The Yak workings reached the Resurrection #1 mine in 1908. By January 1, 1909, it extended 4.8 km into the hills, and October 30 of that year saw the Resurrection #2 included in the networks of laterals, shafts and raises. During this time the work continued to the accompaniment of numerous improvements, including electric locomotives, a new electric generating plant and a new magnetic separator mill (Luke, 1971).
The terminus of the Yak was reached in October of 1912, approximately 6.4 km (4 miles) from daylight, "in the vicinity of the Diamond and Vega properties, approximately one mile northwest of Little Ellen Hill” (Luke, 1971).
Mines all along the route of the Yak were unwatered, a benefit for which owners paid the Yak Mining, Milling and Tunnel Company. “Many of the mines along the route were worked through the tunnel and for that privilege they also paid. The Company owned a considerable number of claims outright; others they leased and paid royalty on; still others were held in ‘perpetual contract,' which gave the Yak an easement through the property and allowed the owner to work his own mine if he desired” (Blair, 1980). Of course, there were fees and royalties charged for this privilege, also.

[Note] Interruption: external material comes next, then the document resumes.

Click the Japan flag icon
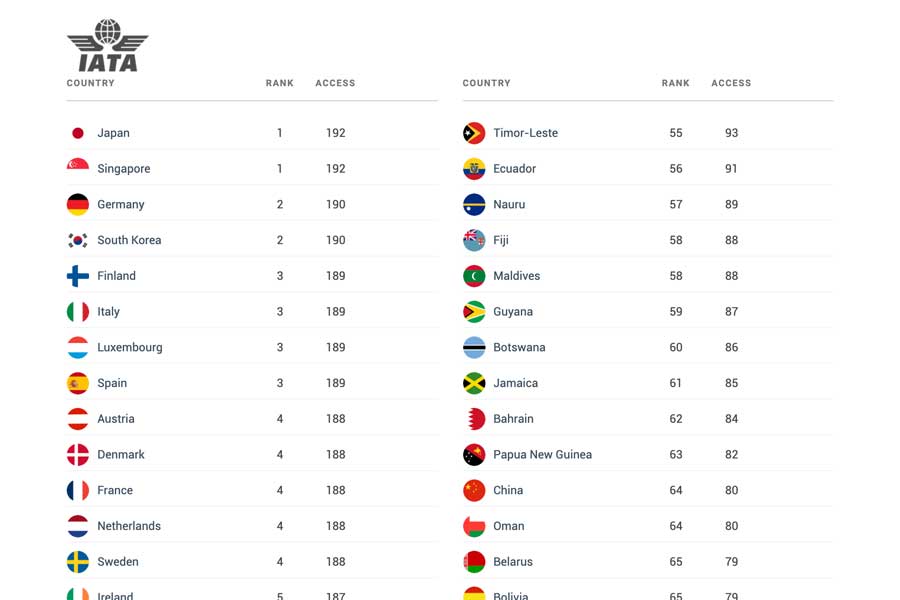Viewport: 900px width, 600px height. click(78, 133)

In 1917 ASARCO purchased an undivided half interest in the Yak, but activity slowed drastically after World War I and through the depression of the 1930s. Abandoned workings filled with water; some have never been pumped dry. In 1938 Newmont Mining Corporation and Hecla Mining Company purchased interests and joined ASARCO in the Resurrection Mining Company, which included the Yak properties (Luke, 1971).
Production flourished during World War II, but slowed considerably afterward. A fire in 1956 destroyed most of the surface facilities of the Resurrection, resulting in a mine shut-down in 1957. ASARCO's smelter closed in 1961, and in 1963 the tracks to the portal of the Yak were removed.

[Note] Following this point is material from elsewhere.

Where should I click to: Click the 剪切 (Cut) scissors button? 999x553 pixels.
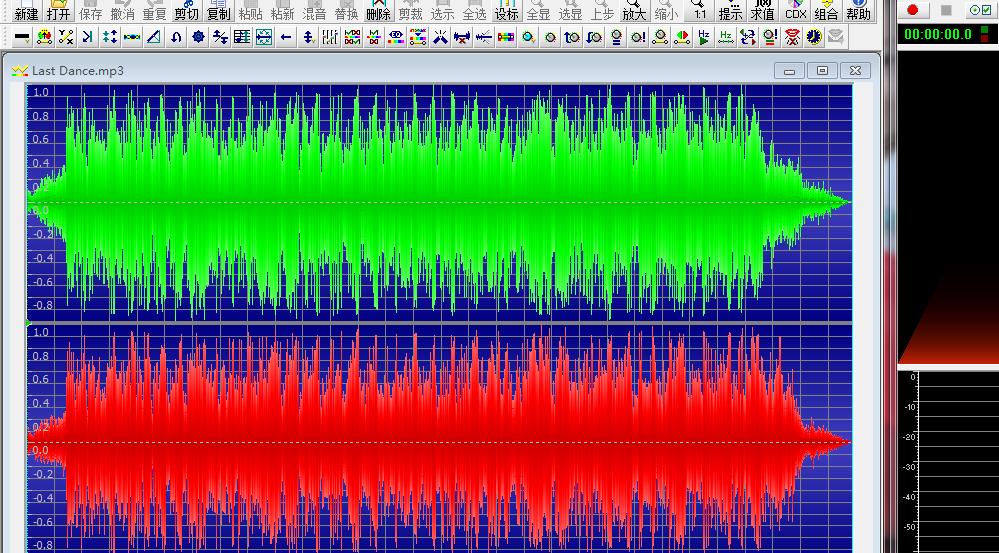pyautogui.click(x=186, y=12)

The Yak tunnel provided its owners with a steady income for nearly half a century, and it was still a part of local mining operations in 1980. It enabled several marginal properties to operate profitably by lowering overhead costs; it provided drainage, transportation and ventilation to numerous mines; it extended the growth and production of the Leadville district for many years (Blair, 1980). By 1971, only the Black Cloud mine (ASARCO) maintained access to the Yak; all other operations had ceased.
It is difficult to say for certain where mineral specimens marked “The Yak” came from. Specimens could have originated in the Silver Cord, which consisted of “vuggy veinlets of pyrite and quartz cementing the quartzite fragments and partly replacing them, practically pure pyrite to practically pure zinc blends (or sphalerite), and barite in small crystals” (Emmons et al., 1927). They might also have come from any of the mines worked through the 6.4 km of the tunnel system. Well-formed galena crystals have also been labeled “The Yak."